Starting May 31, Broward County was placed under a 9 PM – 6 AM curfew for seven days.
- Coral Springs: The Coral Springs Police Department said in an announcement on May 31 that protesters would most likely target Coral Springs, Parkland, Lauderhill, Pompano Beach, West Fort Lauderdale, Davie, and Weston, due to their majority white population. On May 31, over 50 protesters marched down Atlantic Boulevard. A police officer was suspended on May 30 for kicking a black man in the stomach. Some 30 Protesters were at the intersection of Sample Road and University Drive. A peaceful protest at the same intersection, which was organized by 2 Pakistani students in the area, occurred with a group of 300–500 protesters, with the mayor, multiple Coral Springs police officers, and the mayor of Parkland in attendance.
- Fort Lauderdale
  - On May 31, organizers from the Broward chapters of Black Lives Matter, Democratic Socialists of America, and Dream Defenders ensured a massive, orderly protest as 800–1000 people marched from Huizenga Plaza to the city's police headquarters, where some officers were on the roof. Police closed roads so the protesters could march safely. There was one act of vandalism, of an American flag at police headquarters. Most protesters then went home.
  - A police officer, Steven Pohorence, was relieved of duty after a video, released on May 31, showed him pushing a kneeling black woman who was peacefully protesting. The Florida Department of Law Enforcement is investigating. The Associated Press, using a Sunshine Law request, obtained copies of all complaints lodged against Pohorence.
  - Early in the evening there was a lengthy standoff between law enforcement and a smaller group of protesters at the intersection of Southeast First Avenue and Southeast Second Street, near the central Broward County Library. A line of sheriff's deputies blocked the north side of the intersection; Fort Lauderdale police officers stood in a line on the east side. Officers were equipped with riot gear, including helmets and shields. Some officers were on horses, and armored vehicles were deployed. Windows were broken in stores and government buildings; two were arrested for looting. An art work valued at $58,000 was destroyed. Police used tear gas and percussion grenades. About 8:30 PM, Fort Lauderdale mayor Dean Trantalis declared a state of emergency. He also announced a 9 PM – 6 AM curfew through June 2; Broward County announced the same through June 1. On June 1, National Guard troops were patrolling downtown Fort Lauderdale.

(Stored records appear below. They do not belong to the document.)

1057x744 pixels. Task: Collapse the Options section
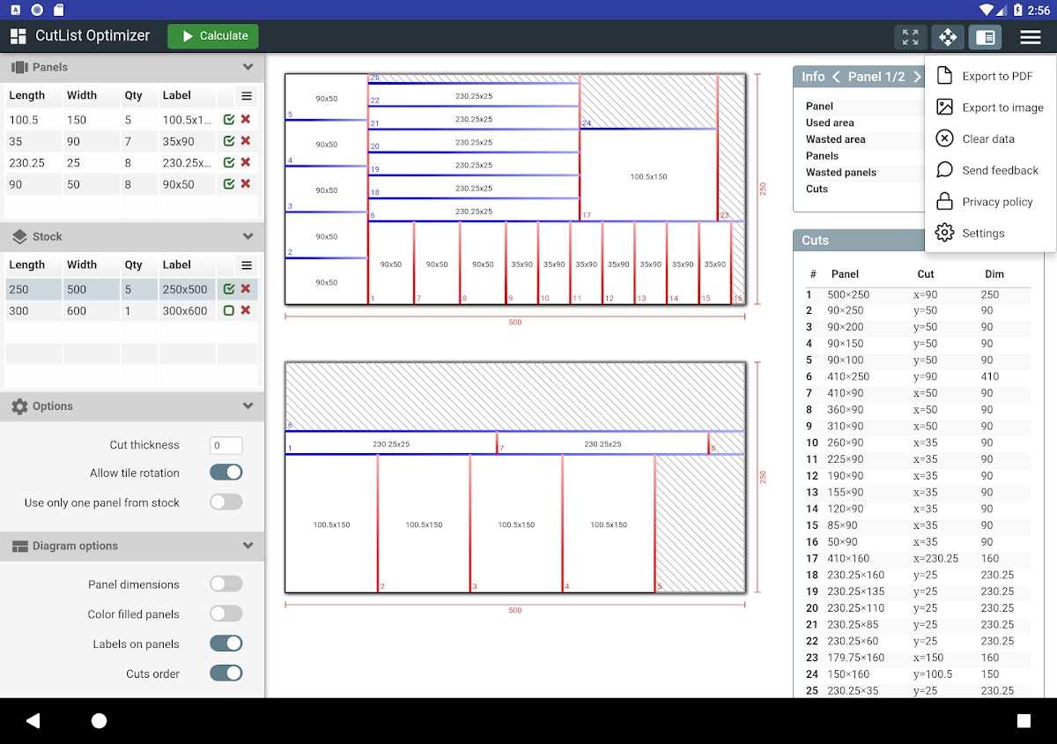click(x=248, y=406)
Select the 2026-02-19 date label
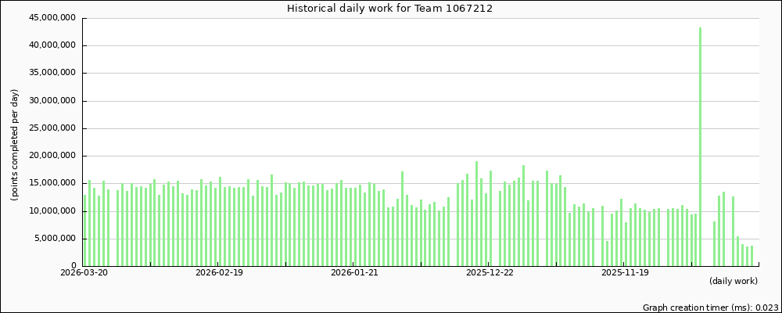Image resolution: width=782 pixels, height=313 pixels. [x=219, y=273]
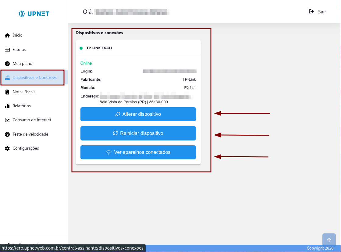Open Faturas from the sidebar menu
The width and height of the screenshot is (341, 252).
coord(20,49)
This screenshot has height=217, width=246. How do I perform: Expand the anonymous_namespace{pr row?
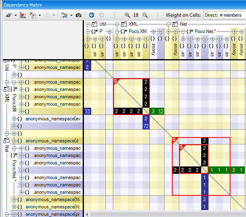[14, 214]
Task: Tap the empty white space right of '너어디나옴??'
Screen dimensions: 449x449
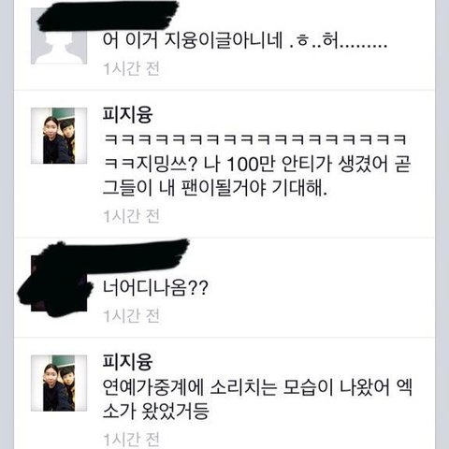Action: pos(321,288)
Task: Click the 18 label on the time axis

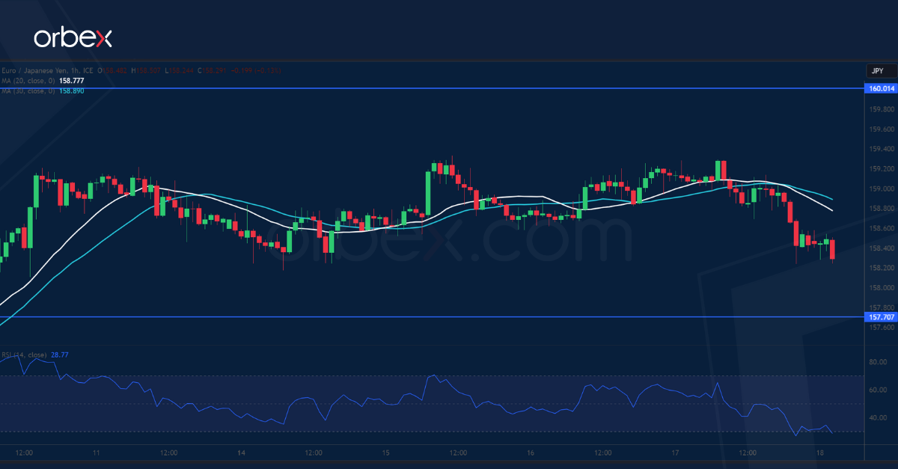Action: coord(819,453)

  - On June 4, "egregiously late in the game", according to the Miami Herald, the Ft. Lauderdale police department opened an Internal Affairs investigation.
  - On June 5, representatives of over a dozen Broward County law enforcement agencies held a news conference. Miramar Police Chief Dexter Williams, Miramar police chief and president of the Broward County Chiefs of Police, announced a five-point plan that includes the “eradication” of bad cops; tracking officers’ behavior; re-examining use-of-force policies; educating officers about systemic racism, bias, and cultural differences; and increasing community trust through accountability and transparency. He said his message to police officers as well as the public is "If you see something, say something".
Broward County Sheriff Gregory Tony said he planned to double the $500,000 he has committed to the "Racial, Equity, and Implicit Bias Training" program that his agency adopted the prior year, and invited other agencies to send their officers to get the training. He said changes in the criminal justice system are needed.
Broward County Mayor Dale Holness said the country had a systemic problem that police could not solve alone. He said, "We must seize this moment of turmoil and unrest to really step up and do what we haven't done and address the issues that face our community," He pointed to the county's highly successful Juvenile Civil Citation program, under which police can give minors civil citations instead of arresting them for a misdemeanor.
- Hallandale Beach: Police Chief Sonia Quiñones took a knee with other George Floyd protesters. Subsequently, on June 9 the entire SWAT team of the Hallandale Beach Police Department resigned en masse from the team (though not from the Police Department), citing "today's political climate" and "several recent local events". They also stated that "the team is minimally equipped, undertrained and often restrained by the politicization of our tactics to the extent of placing the safety of dogs over the safety of team members." They criticized the city's government, and especially Vice Mayor Sabrina Javellana, for making "ignorant and inaccurate statements attacking the lawful actions of the city's officers and SWAT team, both from the dais and her social media accounts." The incident in question is the 2014 killing by a SWAT team of Howard Bowe. A grand jury did not indict the shooter, and the Police Department's Internal Affairs cleared the officers as well. However, the city had to pay $425,000 to settle a civil lawsuit filed by Bowe's heirs. Javellana has called for the case to be reopened, saying: "We have our own George Floyds and Breonna Taylors". She "explained what she said was in reference to the police department's history of SWAT raids from 2006–2014 in northwest Hallandale Beach, which she said is historically black."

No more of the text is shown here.